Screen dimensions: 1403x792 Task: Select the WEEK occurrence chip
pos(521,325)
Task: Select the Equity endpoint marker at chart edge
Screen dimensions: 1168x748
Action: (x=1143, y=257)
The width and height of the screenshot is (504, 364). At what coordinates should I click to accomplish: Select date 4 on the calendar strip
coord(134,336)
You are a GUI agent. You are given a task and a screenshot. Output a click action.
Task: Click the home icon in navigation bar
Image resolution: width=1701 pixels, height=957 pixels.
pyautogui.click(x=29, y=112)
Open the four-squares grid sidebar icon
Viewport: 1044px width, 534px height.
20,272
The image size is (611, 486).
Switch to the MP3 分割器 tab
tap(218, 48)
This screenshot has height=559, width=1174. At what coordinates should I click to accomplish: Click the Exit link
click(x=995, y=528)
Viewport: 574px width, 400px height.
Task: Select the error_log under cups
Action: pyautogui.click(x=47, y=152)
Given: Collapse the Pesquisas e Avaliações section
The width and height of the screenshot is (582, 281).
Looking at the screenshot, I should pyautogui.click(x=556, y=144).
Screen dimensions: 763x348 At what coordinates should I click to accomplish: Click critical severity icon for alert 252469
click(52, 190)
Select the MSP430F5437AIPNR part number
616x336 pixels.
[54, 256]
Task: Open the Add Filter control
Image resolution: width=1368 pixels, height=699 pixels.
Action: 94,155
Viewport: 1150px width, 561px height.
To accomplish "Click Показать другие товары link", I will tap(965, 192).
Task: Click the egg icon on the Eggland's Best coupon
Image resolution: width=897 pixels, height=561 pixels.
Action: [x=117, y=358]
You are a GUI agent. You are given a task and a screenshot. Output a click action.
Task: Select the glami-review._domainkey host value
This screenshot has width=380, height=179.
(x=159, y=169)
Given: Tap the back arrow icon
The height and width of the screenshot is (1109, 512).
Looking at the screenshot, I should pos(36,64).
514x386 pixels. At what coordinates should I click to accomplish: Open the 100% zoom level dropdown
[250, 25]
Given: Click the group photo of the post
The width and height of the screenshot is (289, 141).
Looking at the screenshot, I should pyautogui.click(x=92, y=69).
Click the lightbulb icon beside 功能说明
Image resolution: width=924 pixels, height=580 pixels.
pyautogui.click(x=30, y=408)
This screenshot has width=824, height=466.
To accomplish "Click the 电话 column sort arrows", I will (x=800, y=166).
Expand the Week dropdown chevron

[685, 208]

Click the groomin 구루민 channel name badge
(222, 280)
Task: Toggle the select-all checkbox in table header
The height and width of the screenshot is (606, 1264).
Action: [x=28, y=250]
● ● ● ● ●
Copy every line of the entries above without any changes.

- [CORRECT ANSWER]:
Screen dimensions: 1403x792 Task: Select the WEEK occurrence chip
pos(521,325)
Task: Select the Equity endpoint marker at chart edge
Screen dimensions: 1168x748
Action: (x=1143, y=257)
The width and height of the screenshot is (504, 364). At what coordinates should I click to accomplish: Select date 4 on the calendar strip
coord(134,336)
You are a GUI agent. You are given a task and a screenshot. Output a click action.
Task: Click the home icon in navigation bar
Image resolution: width=1701 pixels, height=957 pixels.
pyautogui.click(x=29, y=112)
Open the four-squares grid sidebar icon
Viewport: 1044px width, 534px height.
20,272
The image size is (611, 486).
Switch to the MP3 分割器 tab
tap(218, 48)
This screenshot has height=559, width=1174. At what coordinates should I click to accomplish: Click the Exit link
click(x=995, y=528)
Viewport: 574px width, 400px height.
Task: Select the error_log under cups
Action: pyautogui.click(x=47, y=152)
Given: Collapse the Pesquisas e Avaliações section
The width and height of the screenshot is (582, 281).
Looking at the screenshot, I should pyautogui.click(x=556, y=144).
Screen dimensions: 763x348 At what coordinates should I click to accomplish: Click critical severity icon for alert 252469
click(52, 190)
Select the MSP430F5437AIPNR part number
616x336 pixels.
[54, 256]
Task: Open the Add Filter control
Image resolution: width=1368 pixels, height=699 pixels.
Action: 94,155
Viewport: 1150px width, 561px height.
To accomplish "Click Показать другие товары link", I will tap(965, 192).
Task: Click the egg icon on the Eggland's Best coupon
Image resolution: width=897 pixels, height=561 pixels.
Action: [x=117, y=358]
You are a GUI agent. You are given a task and a screenshot. Output a click action.
Task: Select the glami-review._domainkey host value
This screenshot has width=380, height=179.
(x=159, y=169)
Given: Tap the back arrow icon
The height and width of the screenshot is (1109, 512).
Looking at the screenshot, I should pos(36,64).
514x386 pixels. At what coordinates should I click to accomplish: Open the 100% zoom level dropdown
[250, 25]
Given: Click the group photo of the post
The width and height of the screenshot is (289, 141).
Looking at the screenshot, I should pyautogui.click(x=92, y=69).
Click the lightbulb icon beside 功能说明
Image resolution: width=924 pixels, height=580 pixels.
pyautogui.click(x=30, y=408)
This screenshot has width=824, height=466.
To accomplish "Click the 电话 column sort arrows", I will (x=800, y=166).
Expand the Week dropdown chevron

[685, 208]

Click the groomin 구루민 channel name badge
(222, 280)
Task: Toggle the select-all checkbox in table header
The height and width of the screenshot is (606, 1264).
Action: [x=28, y=250]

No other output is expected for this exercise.